After a deep recession in 2009, "most countries in the region have emerged from the trough of the crisis," the Vienna institute for international economic studies (wiiw) said in a report published on Thursday.

Poland was the only country in the region to post growth in 2009 and it was expected again this year to boost the 10 new EU members' average, forecast at 1.0 percent after a negative 3.6 percent last year.

But individual figures were less positive: while Hungary, Bulgaria and Romania were expected to post zero-growth in 2010, gross domestic product (GDP) was likely to shrink in Estonia, Latvia and Lithuania, by 1.5 percent, 4.5 percent and 3.0 percent respectively.

Wiiw meanwhile forecast 1.0 percent growth for Czech Republic, Slovakia and Slovenia and 2.5 percent for Poland.

"We expect all countries in the region to be growing again only by 2011," the institute said.

"That growth may accelerate slightly in 2012, but will in general be slower than in the pre-crisis period," it added.

For next year, wiiw forecast average growth for the 10 new member states at 2.8 percent, followed by 3.6 percent in 2012.

EU candidate Turkey was to see 4.0-percent growth this year, 3.0 percent in 2011 and 5.0 percent in 2012.

Croatia meanwhile was expected to shrink by 1.0 percent this year, before posting growth of 2.0 and 2.5 percent in the next two years.

Wiiw also predicted massive growth for non-EU members Kazakhstan, Russia and Ukraine starting this year.

A prerequisite for growth however was a global recovery, prompting increased imports to the region, since rising unemployment would curb private consumption, the institute insisted.
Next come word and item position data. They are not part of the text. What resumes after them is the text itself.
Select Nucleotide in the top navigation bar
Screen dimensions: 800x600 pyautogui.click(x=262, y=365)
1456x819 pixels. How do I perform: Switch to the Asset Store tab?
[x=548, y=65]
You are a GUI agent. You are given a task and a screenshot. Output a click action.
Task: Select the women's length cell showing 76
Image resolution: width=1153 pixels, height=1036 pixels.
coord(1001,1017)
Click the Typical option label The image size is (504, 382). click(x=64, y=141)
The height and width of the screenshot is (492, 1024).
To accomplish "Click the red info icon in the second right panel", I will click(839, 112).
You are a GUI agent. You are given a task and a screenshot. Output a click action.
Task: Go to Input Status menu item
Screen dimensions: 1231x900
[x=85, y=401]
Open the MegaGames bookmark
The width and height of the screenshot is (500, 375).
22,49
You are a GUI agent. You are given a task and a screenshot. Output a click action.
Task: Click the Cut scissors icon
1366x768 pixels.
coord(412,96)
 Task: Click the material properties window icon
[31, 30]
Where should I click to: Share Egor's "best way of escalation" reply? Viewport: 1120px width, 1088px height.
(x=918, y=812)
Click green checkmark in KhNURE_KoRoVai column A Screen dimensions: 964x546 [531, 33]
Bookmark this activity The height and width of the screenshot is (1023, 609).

The jobless rate was also expected to peak this year, before falling slowly in the years to come.

A further danger was the effect of Greece's current problems on the region's eurozone prospects, the institute said.

"That may well cross the plans of the new member states that have based their medium-term economic strategy on the earliest possible adoption of the euro," it noted.